The problem:
Lay out the stretch of the material from the line containing "Click the +.024 price change in legend" through the line containing "point(70,102)" as a Markdown table with the columns No. and Text, numbering each line and skipping blank ones. Leave the pictures out of the table.

Data to use:
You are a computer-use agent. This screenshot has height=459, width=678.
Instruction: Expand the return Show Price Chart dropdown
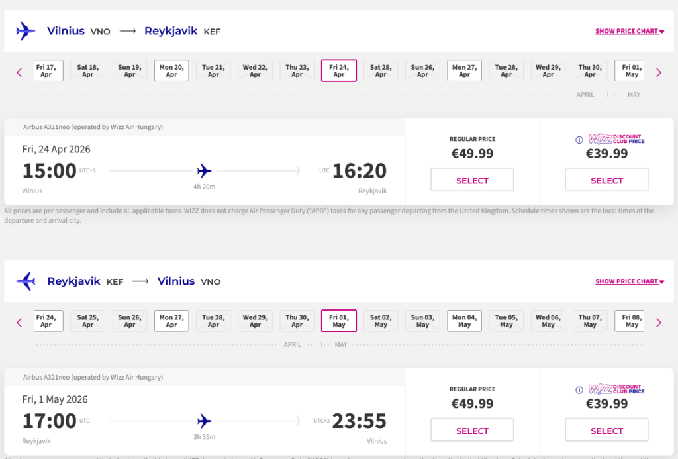pyautogui.click(x=629, y=281)
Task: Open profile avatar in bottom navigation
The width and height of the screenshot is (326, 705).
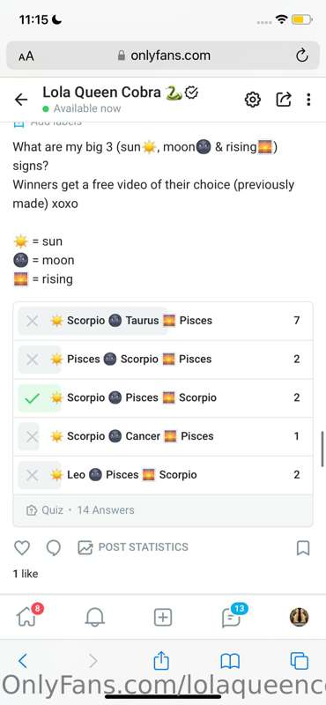Action: click(299, 618)
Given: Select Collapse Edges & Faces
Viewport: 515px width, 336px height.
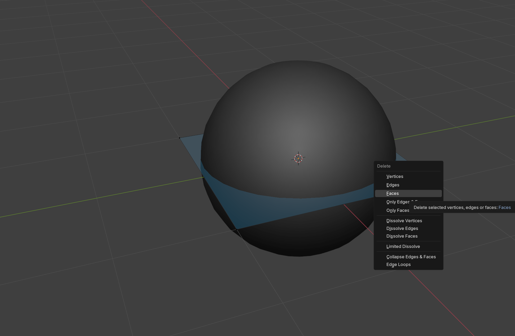Looking at the screenshot, I should point(411,257).
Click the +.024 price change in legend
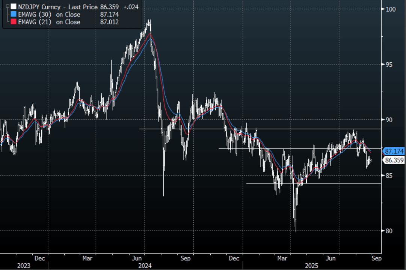 130,7
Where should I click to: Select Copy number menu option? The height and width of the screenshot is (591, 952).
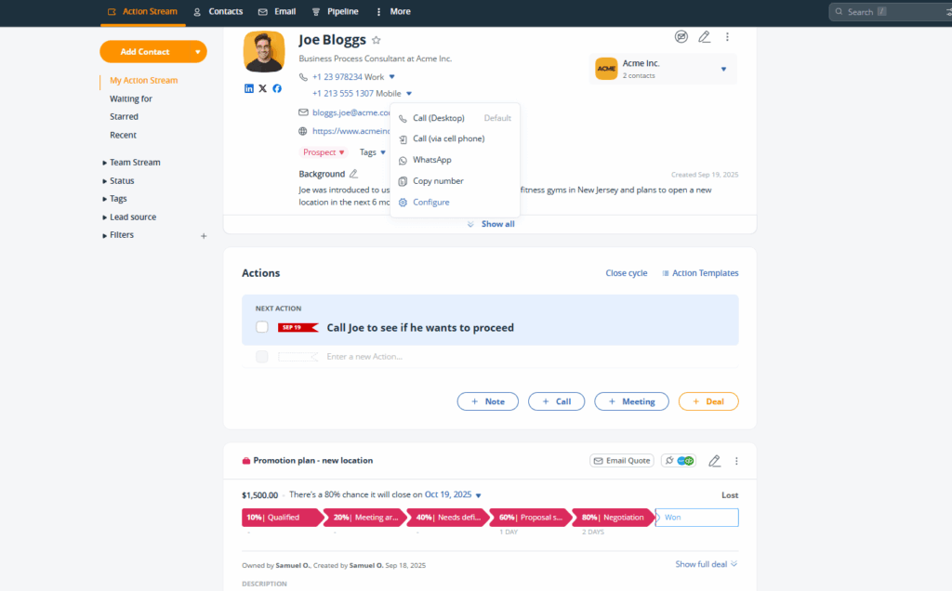(438, 181)
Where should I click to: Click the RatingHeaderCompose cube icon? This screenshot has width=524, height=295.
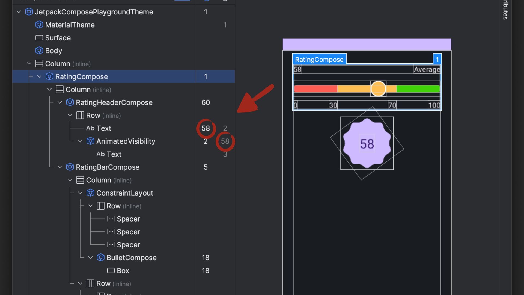point(70,102)
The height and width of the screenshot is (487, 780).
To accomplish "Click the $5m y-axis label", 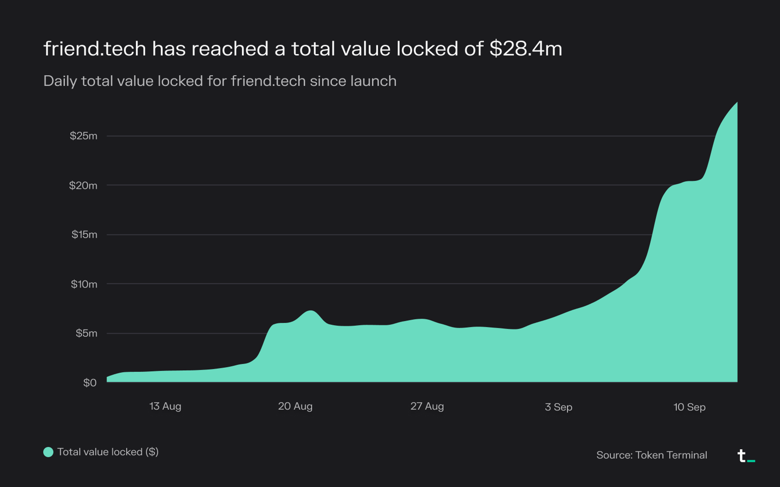I will [86, 333].
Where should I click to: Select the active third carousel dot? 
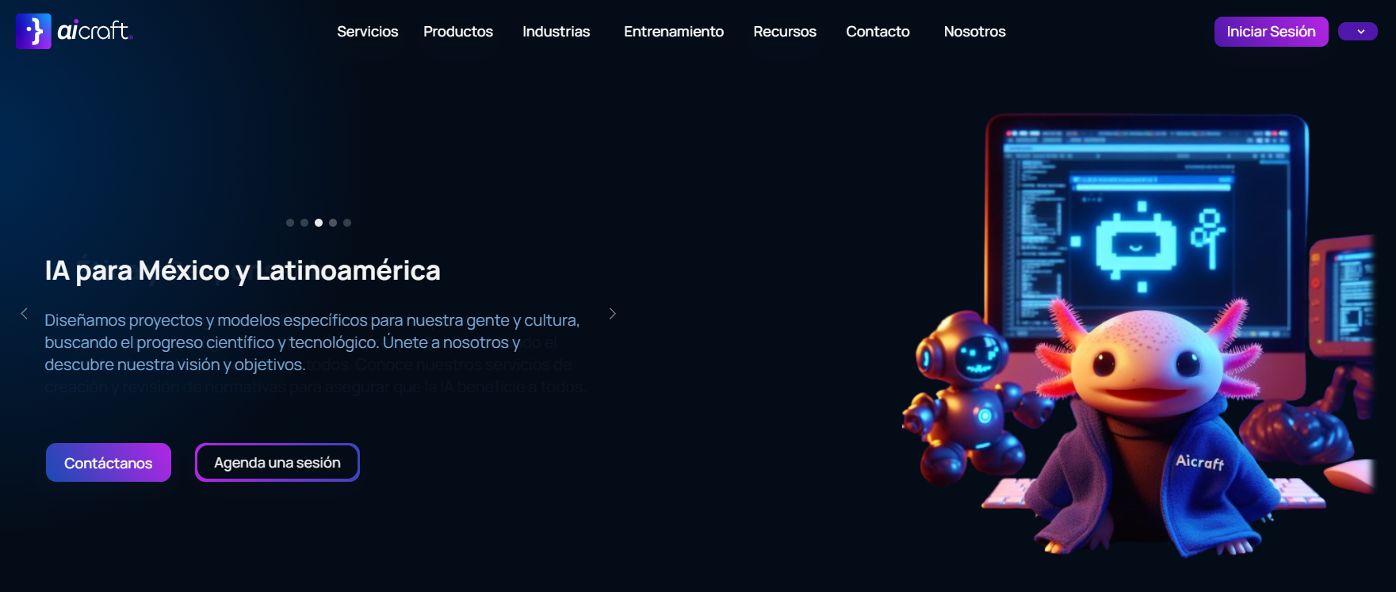pos(319,223)
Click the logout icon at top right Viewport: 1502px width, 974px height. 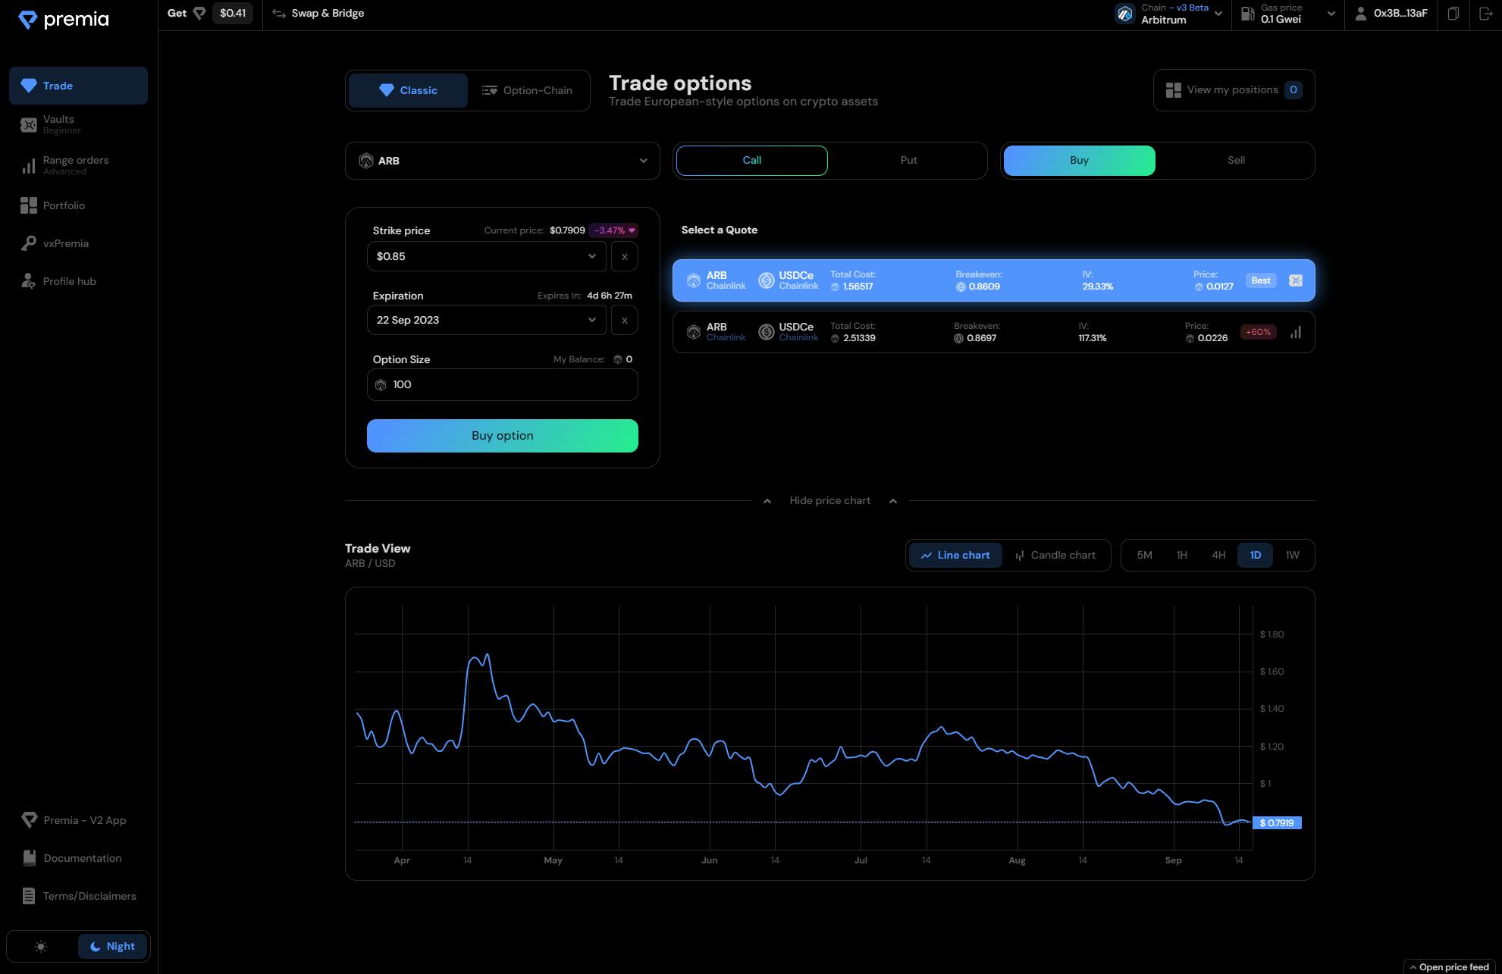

Task solution:
| No. | Text |
|---|---|
| 1 | Click the +.024 price change in legend |
| 2 |  130,7 |
| 3 | Where should I click to: Select Copy number menu option? The height and width of the screenshot is (591, 952). |
| 4 | (438, 181) |
| 5 | Where should I click to: Click the RatingHeaderCompose cube icon? This screenshot has width=524, height=295. |
| 6 | point(70,102) |